Imagine weddings that are just about the wedding with no thought of lifelong marriage following. That's exactly what UC Davis cultural studies and literature scholar Elizabeth Freeman has done in her new book "The Wedding Complex: Forms of Belonging in Modern American Culture."
Freeman says weddings -- as performances, fantasies and rituals of transformation -- are places for imagining and enacting social intimacy other than monogamous heterosexuality. In fact, the wedding has even become a way of performing a relationship between persons and objects, says Freeman, pointing to a recent television ad in which a bride promises to "love, honor and obey" a car in order to own and drive it.
"The Wedding Complex" covers the debates over gay marriage and its relationship to weddings. It also looks at the history of Anglo-American weddings and analyzes how movies, television shows, novels and other cultural expressions depict weddings and what they mean for gays and heterosexuals.

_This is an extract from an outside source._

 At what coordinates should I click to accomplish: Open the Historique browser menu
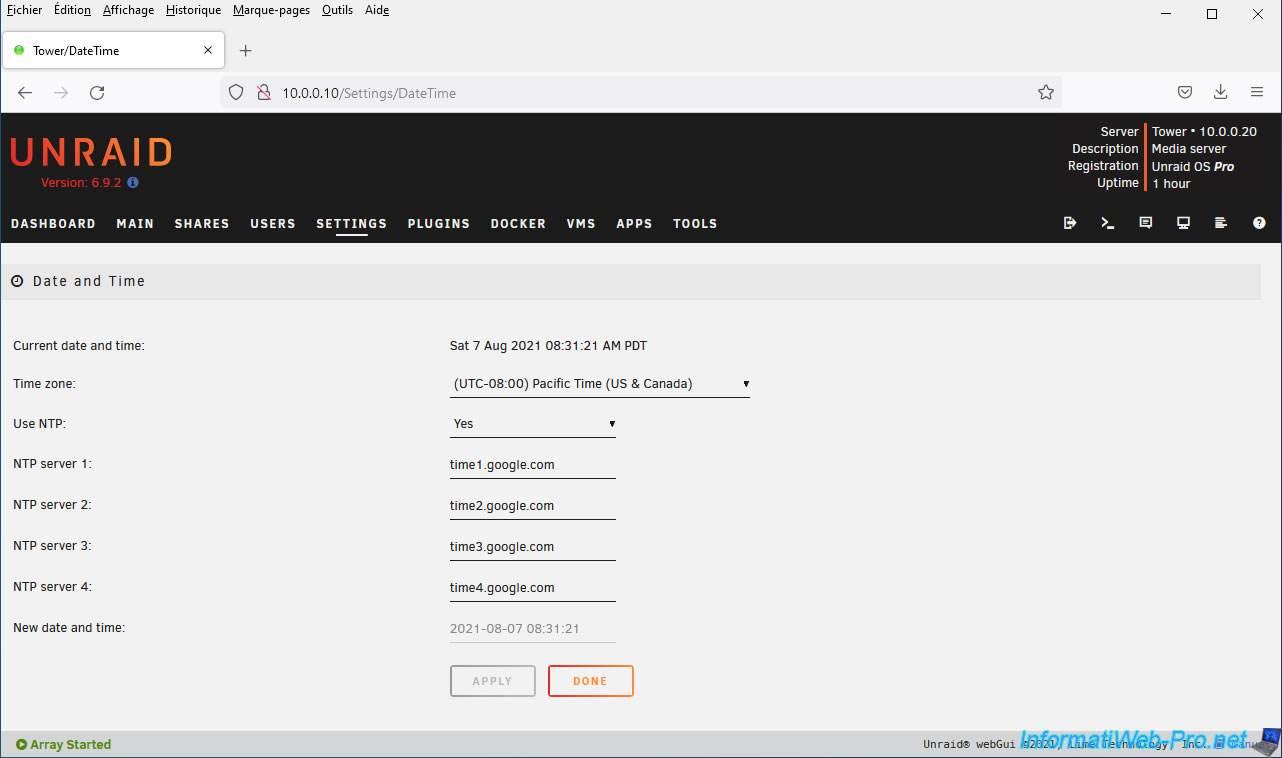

Freeman finds that weddings can be a means to re-imagine belonging through friendship and kinship forms lost to history and not recognized by modern marriage law.
"Some of the richest contemporary images of weddings have little to do with gay or straight unions," Freeman says. "Instead of featuring an ordinary couple with extraordinary accessories (as in the scuba, nudist or bungee-jumping wedding spectacles of the 1970s and 1980s), quite a few mass-mediated wedding spectacles of the last decade or so dramatize ties altogether outside of, beyond, or even antithetical to couplehood itself."